▶ _The problem_:
List as a numbered list the lines from the one containing "You are a computer-use agent. 992x478 pixels." through the end of the items, both ends included. Skip blank lines and leave out the pictures.

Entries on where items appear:
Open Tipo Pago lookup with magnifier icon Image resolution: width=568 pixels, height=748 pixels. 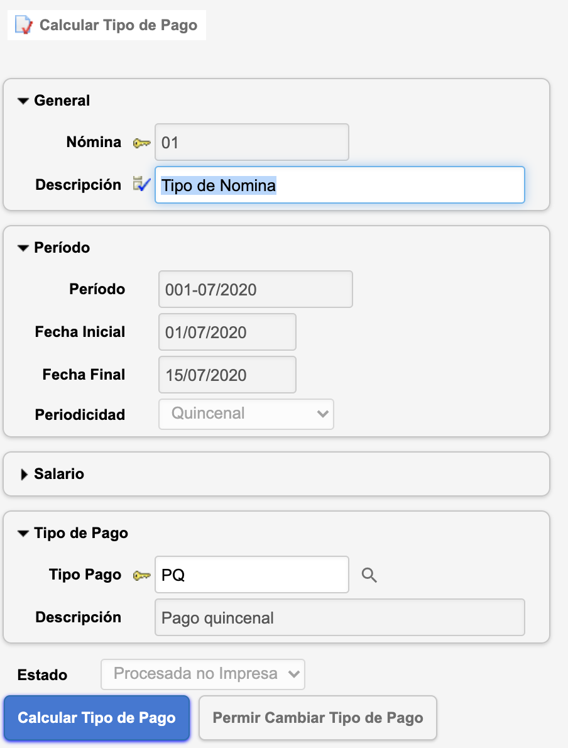(369, 575)
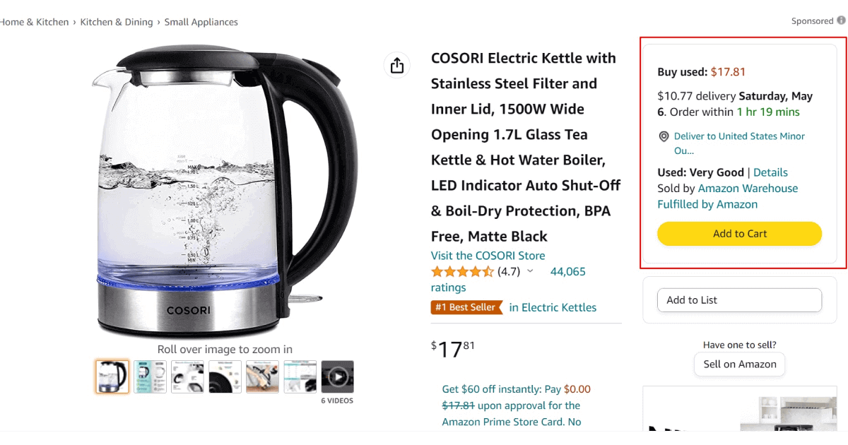Select the fourth thumbnail with black kettle base
The image size is (848, 445).
point(225,377)
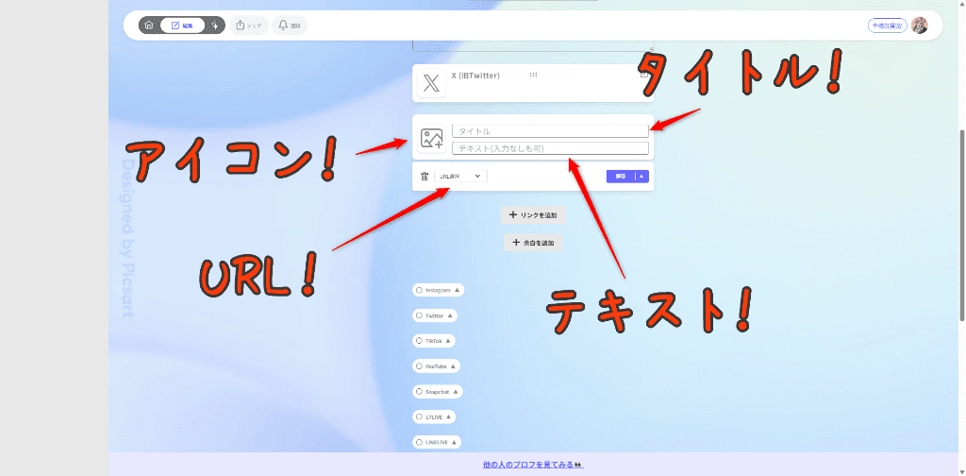Select the 編集 edit tab
Viewport: 966px width, 476px height.
[183, 26]
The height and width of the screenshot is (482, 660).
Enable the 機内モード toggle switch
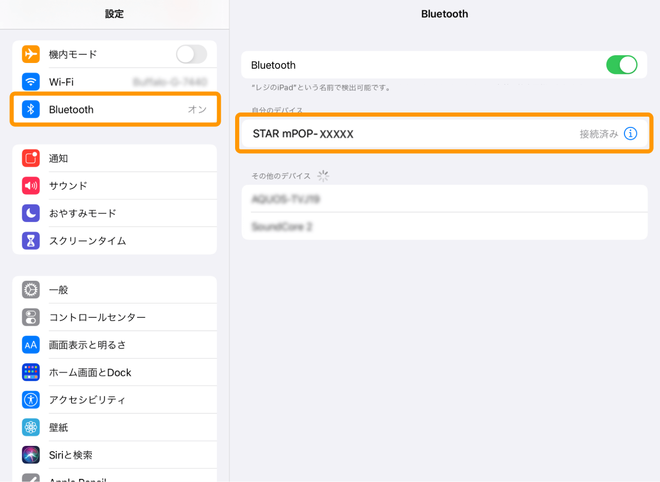pos(191,54)
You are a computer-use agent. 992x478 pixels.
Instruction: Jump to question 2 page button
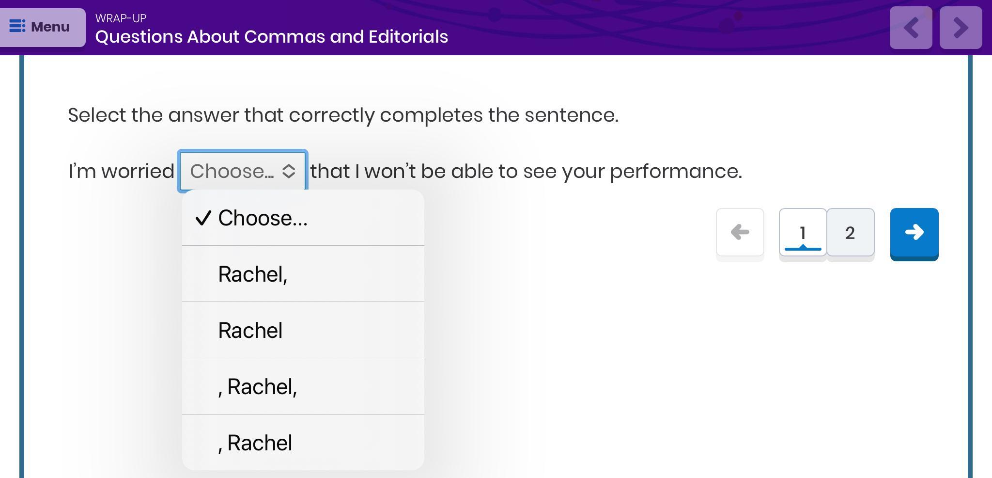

▶ _Result for this task_:
1. You are a computer-use agent. 992x478 pixels.
2. Instruction: Jump to question 2 page button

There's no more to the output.